# Data Analysis with Pandas

In this section, we will learn how to master tabular data using `pandas`:
- **DataFrames**: Creating and manipulating powerful data tables.
- **Filtering & Selection**: Extracting exactly the data you need from large datasets.
- **Statistics**: Instantly calculating insights like averages, sums, and distributions.

Pandas is the most popular Python library for data analysis. Think of it as "Excel on steroids".
It allows you to work with structured data (tables) very efficiently.

## 1. Getting Started

First, we need to import pandas. It is usually imported as `pd`.

## Learning Objectives

- Build `DataFrame` objects from dictionaries or files and inspect their shape and summary stats.
- Select, filter, and transform columns/rows to answer data questions.
- Read and write common formats (CSV, JSON, Excel) with pandas.


In [None]:
import pandas as pd

## 2. Creating a DataFrame

The **DataFrame** is the heart of Pandas.
Think of it exactly like an Excel sheet or a SQL table:
- It has **Rows** (index) and **Columns** (labels).
- Each column can hold a different type of data (numbers, text, dates).

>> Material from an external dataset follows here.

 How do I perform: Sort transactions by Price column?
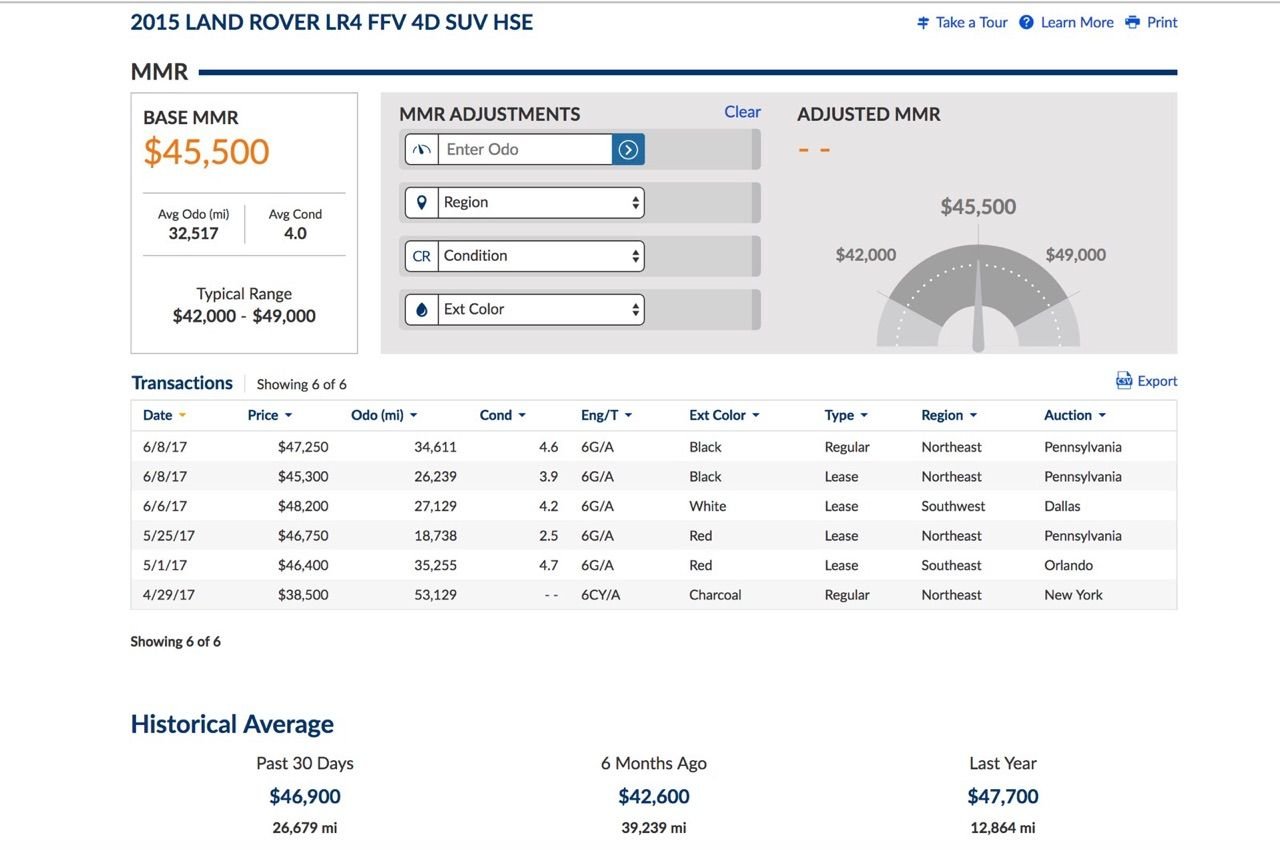tap(270, 415)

You can create one from scratch using a Python Dictionary, or load one from a file.

In [None]:
data = {
    "Name": ["Alice", "Bob", "Charlie", "David", "Eva"],
    "Age": [25, 30, 35, 40, 22],
    "Department": ["Legal", "IT", "Legal", "HR", "Economics"],
    "Salary": [60000, 70000, 80000, 55000, 50000]
}

df = pd.DataFrame(data)
df

## 3. Inspecting Data

When you load a new dataset, the first thing you should do is "meet" the data.
- **`.head()`**: Shows the first 5 rows. Great for a quick peek.
- **`.info()`**: Shows data types and missing values.
- **`.describe()`**: Shows summary statistics (mean, min, max) for numeric columns.
- **`.shape`**: Tells you how big the data is (rows, columns).

In [None]:
# Show the first 3 rows
df.head(3)

In [None]:
# Show summary statistics (count, mean, min, max, etc.)
df.describe()

## 4. Selecting Data

You often only want to look at specific parts of your table.
- **Column Selection**: `df["ColumnName"]` gives you just that one column.
- **Row Selection**:
    - **`.loc[]`**: Select by **Label** (e.g., "Row with ID 5").
    - **`.iloc[]`**: Select by **Position** (e.g., "The 5th row").

In [None]:
# Select a single column
print(df["Name"])

# Select multiple columns
print(df[["Name", "Department"]])

## 5. Filtering Data

Filtering is about asking questions. "Show me only the rows where..."
- `df[df["Age"] > 30]`: "Show me rows where Age is greater than 30."
- `df[df["Department"] == "IT"]`: "Show me rows where Department is IT."

You can combine conditions with `&` (AND) and `|` (OR).

In [None]:
# Find all employees in the Legal department
legal_team = df[df["Department"] == "Legal"]
legal_team

In [None]:
# Find employees with salary > 60000
high_earners = df[df["Salary"] > 60000]
high_earners

## 6. Reading and Writing Files

Pandas can read and write Excel, CSV, JSON, and many other formats.

```python
# Reading a CSV file
df = pd.read_csv("data.csv")

# Reading an Excel file
df = pd.read_excel("data.xlsx")

# Saving to Excel
df.to_excel("output.xlsx", index=False)
```

## Summary
- **Pandas** is essential for tabular data.
- **DataFrame** is the main object.
- You can easily **filter**, **sort**, and **analyze** data.
- It handles **Excel** and **CSV** files seamlessly.